While working at Ground Zero, Megan started Live From the WTC, a blog focused on economics, business, and cooking. She may or may not have been the first major economics blogger, depending on whether we are allowed to throw outlying variables such as Brad Delong out of the set. From there it was but a few steps down the slippery slope to freelance journalism. She has worked in various capacities for The Economist, where she wrote about economics and oversaw the founding of Free Exchange, the magazine's economics blog. She has also maintained her own blog, Asymmetrical Information, which moved to The Atlantic, along with its owner, in August 2007.

Megan holds a bachelor's degree in English literature from the University of Pennsylvania and an M.B.A. from the University of Chicago.
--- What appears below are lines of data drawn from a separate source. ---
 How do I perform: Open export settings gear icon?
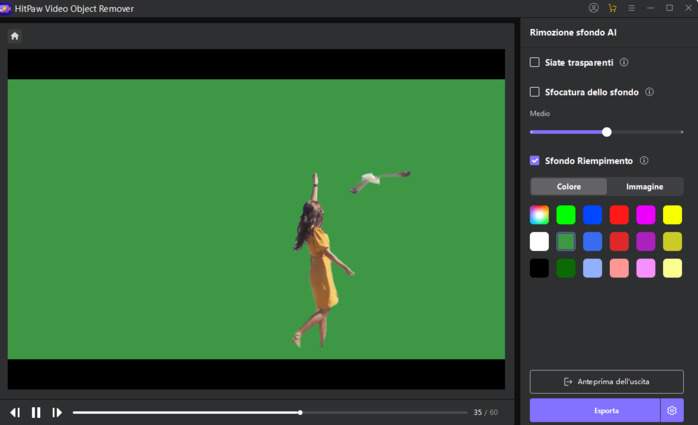[x=672, y=410]
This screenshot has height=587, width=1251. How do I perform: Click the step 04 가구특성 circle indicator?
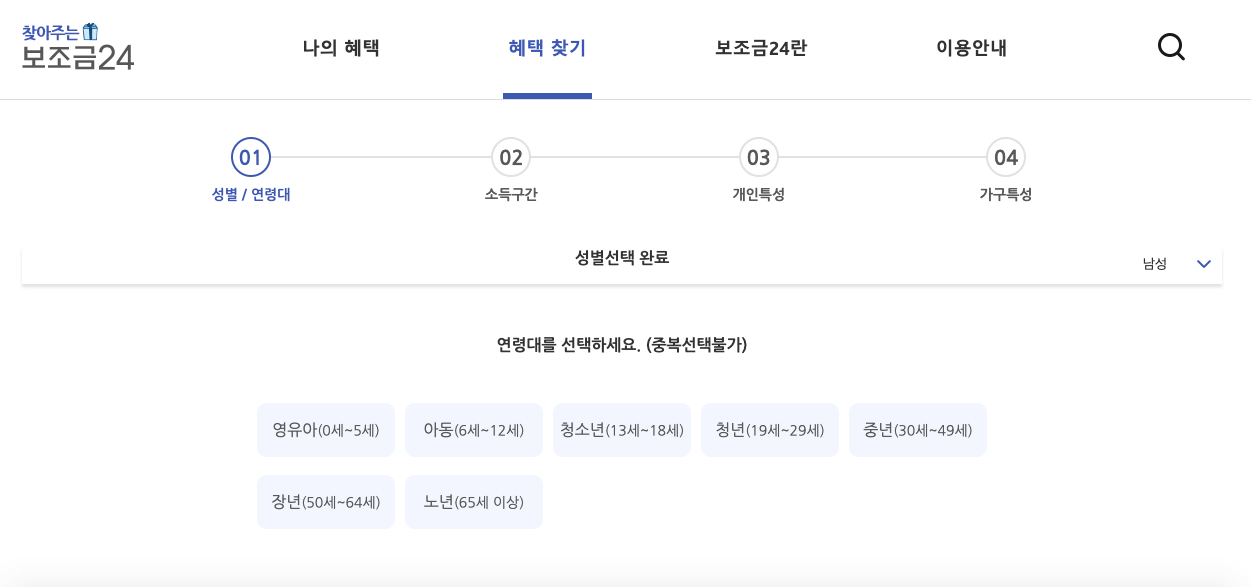[1006, 157]
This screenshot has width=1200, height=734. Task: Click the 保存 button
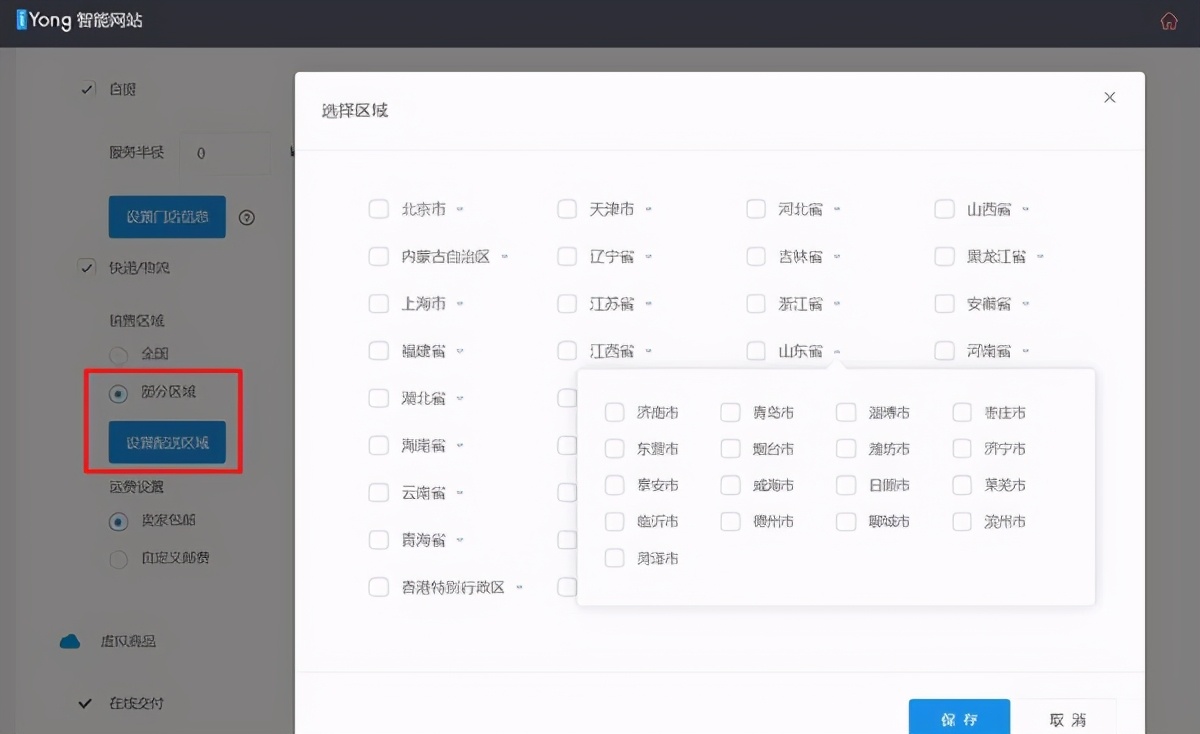[x=959, y=718]
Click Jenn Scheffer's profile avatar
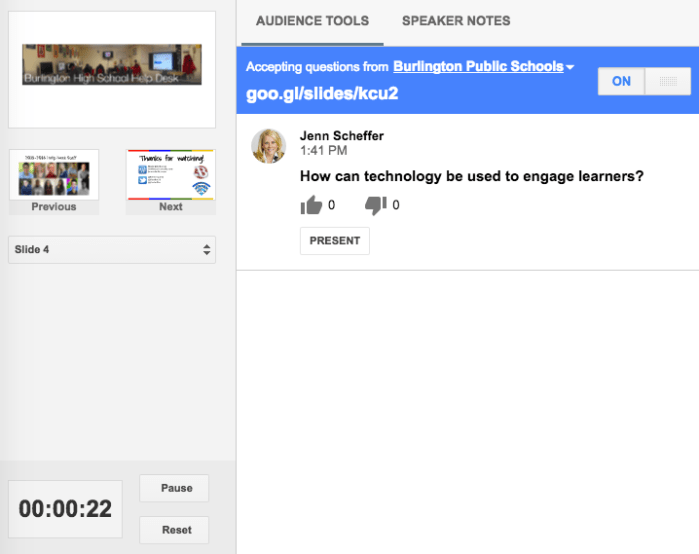This screenshot has width=699, height=554. [x=268, y=146]
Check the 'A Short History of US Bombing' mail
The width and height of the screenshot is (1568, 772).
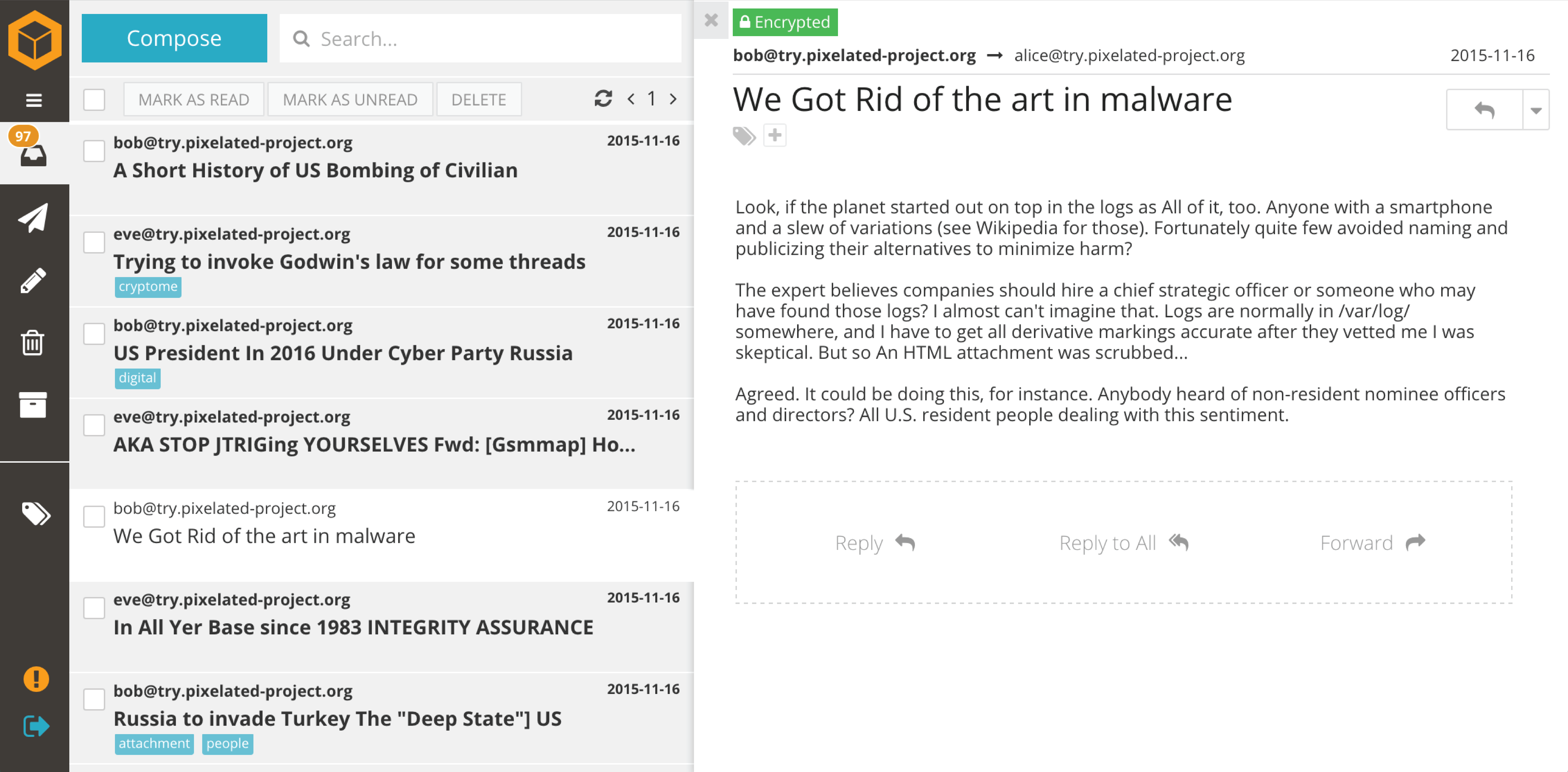[94, 151]
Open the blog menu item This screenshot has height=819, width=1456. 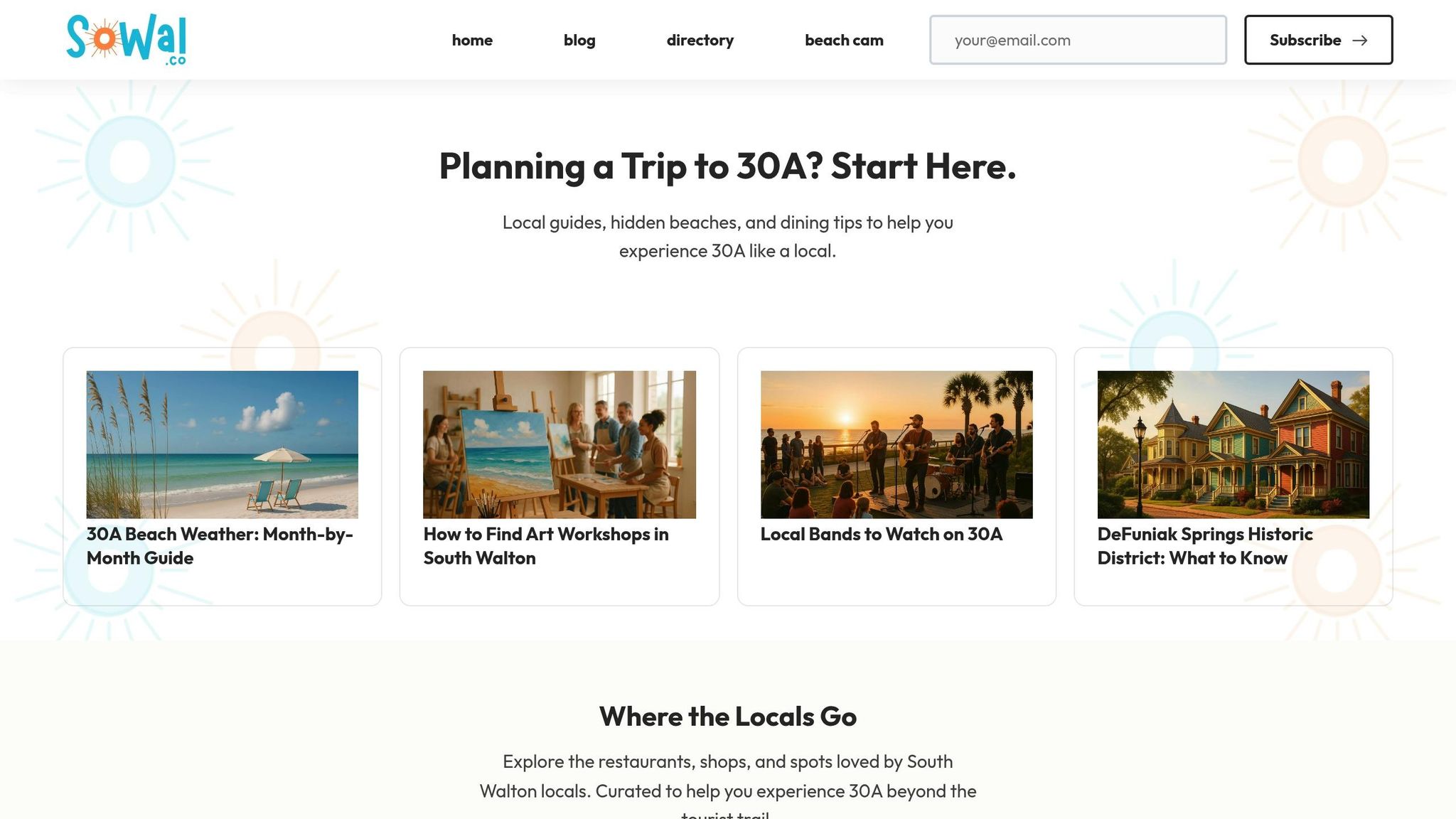click(x=579, y=41)
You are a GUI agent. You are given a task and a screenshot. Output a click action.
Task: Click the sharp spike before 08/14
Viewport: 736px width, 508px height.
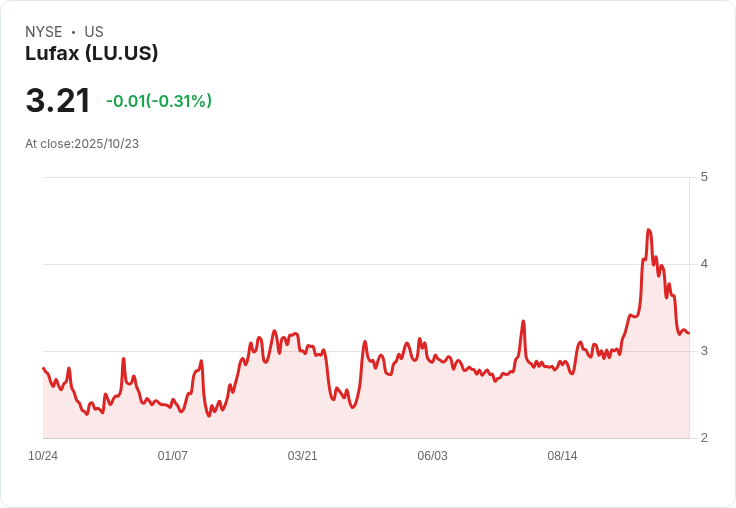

After a lifetime as a New Yorker, she now resides in northwest Washington, D.C., where she is still trying to figure out what one does with an apartment larger than 400 square feet.

Political Theory

By Megan McArdle
Sep 8 2009, 2:43 PM ET Comment

Obama's poll numbers have been improving steadily over the last week.  Theory:  people like Democrats much better when they are not talking about health care.  Corollary:  the liberal commentators saying that no, really, health care is in a good position to pass are indulging in wishful thinking.  (To be sure, it is possible to level exactly the same accusation at me).

The Townhall ruckuses were not the end of the Republican opposition on health care.  They were the beginning.  There is an observed regularity in politics so consistent that I am tempted to dub it Megan's First Law of Politics:  intentions are more popular than concrete proposals.  As long as there was no one Obama Plan on the table, people could project their fondest dreams onto the president.  Once there are plans on the table, Republicans will be able to attack specific propositions that are specifically attached to the president.

For example, polling last year found that a majority of Democratic primary voters were opposed to a mandate to buy health care.  Mandates were popular among two groups:  people with post-graduate education, and people who made more than $100K.  Polls this year are a little more positive--but people aren't paying attention to the details of the debate right now.  I'm betting that support for mandates drops once people aren't hearing about them for the first time from a pollster.  When someone asks you, "Should people have to buy health insurance?", if you haven't really thought about the question, your answer is likely to be different--and more positive--than it will be after you've been musing on the oppo ads for a while.  

Moreover, this mandate will come with a specific price tag on the subsidies, not a fuzzy "should people have to buy health insurance" question.  Republicans will be able to find plenty of people who are going to be forced to buy insurance that they can't really afford under the new plan, or taxed heavily for their failure to comply.  Even worse, these people will be easier to identify with than the uninsured:  at or above the nation's median household income, possibly living in a high-cost area.  The lower Democrats cut the subsidies to make the price tag politically powerful, the more dramatic the sob stories will be.

This is not the only problem area.  The budget deficit is big enough--and projected to stay big enough--that people are starting to care about it again.  All of the plans on the table at this point stay deficit neutral only because the program doesn't kick in for four years; after that window, the costs explode.  Most of the plans are similar enough to what prevails in Massachussetts that Republicans can reasonably point to the runaway costs there.

Once there is a specific plan to make any cuts at all to Medicare, seniors will go ballistic.

. . . and so on, ad infinitum.  Health care reform has not survived the worst Republicans can throw at it.  It's survived--barely--the opening volley.